-- START Provided data --

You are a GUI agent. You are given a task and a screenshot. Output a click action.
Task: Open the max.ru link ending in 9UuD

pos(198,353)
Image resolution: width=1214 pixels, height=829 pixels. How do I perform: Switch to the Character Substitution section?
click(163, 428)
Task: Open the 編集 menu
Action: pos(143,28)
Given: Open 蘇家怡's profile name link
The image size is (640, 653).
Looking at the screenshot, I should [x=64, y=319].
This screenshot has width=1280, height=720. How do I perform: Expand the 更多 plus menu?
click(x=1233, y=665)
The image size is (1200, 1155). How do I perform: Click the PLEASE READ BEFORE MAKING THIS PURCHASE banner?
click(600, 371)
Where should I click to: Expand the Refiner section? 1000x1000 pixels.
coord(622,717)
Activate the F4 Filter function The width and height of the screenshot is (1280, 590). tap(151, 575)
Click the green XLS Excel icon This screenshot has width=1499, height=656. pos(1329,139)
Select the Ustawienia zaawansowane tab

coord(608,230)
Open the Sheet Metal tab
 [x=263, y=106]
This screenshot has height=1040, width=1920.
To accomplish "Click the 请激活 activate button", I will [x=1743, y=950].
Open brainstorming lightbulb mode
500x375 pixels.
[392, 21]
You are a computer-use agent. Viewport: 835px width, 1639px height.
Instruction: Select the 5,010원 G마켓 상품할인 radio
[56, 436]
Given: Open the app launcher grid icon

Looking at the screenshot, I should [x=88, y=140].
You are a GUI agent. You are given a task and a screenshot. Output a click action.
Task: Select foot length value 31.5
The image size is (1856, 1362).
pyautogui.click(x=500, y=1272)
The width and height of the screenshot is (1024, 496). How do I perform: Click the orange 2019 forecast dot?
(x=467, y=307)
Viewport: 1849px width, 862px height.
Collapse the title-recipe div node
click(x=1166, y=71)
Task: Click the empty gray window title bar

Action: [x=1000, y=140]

-- END Provided data --

_Task directions_
Copy everything from "Where should I" down to "Looking at the screenshot, I should [x=88, y=140]." in the records, swapping "Sheet Metal" for "Part Design" and leaving all else unchanged.

_The response_
Where should I click to: Expand the Refiner section? 1000x1000 pixels.
coord(622,717)
Activate the F4 Filter function The width and height of the screenshot is (1280, 590). tap(151, 575)
Click the green XLS Excel icon This screenshot has width=1499, height=656. pos(1329,139)
Select the Ustawienia zaawansowane tab

coord(608,230)
Open the Part Design tab
 [x=263, y=106]
This screenshot has height=1040, width=1920.
To accomplish "Click the 请激活 activate button", I will [x=1743, y=950].
Open brainstorming lightbulb mode
500x375 pixels.
[392, 21]
You are a computer-use agent. Viewport: 835px width, 1639px height.
Instruction: Select the 5,010원 G마켓 상품할인 radio
[56, 436]
Given: Open the app launcher grid icon

Looking at the screenshot, I should [x=88, y=140].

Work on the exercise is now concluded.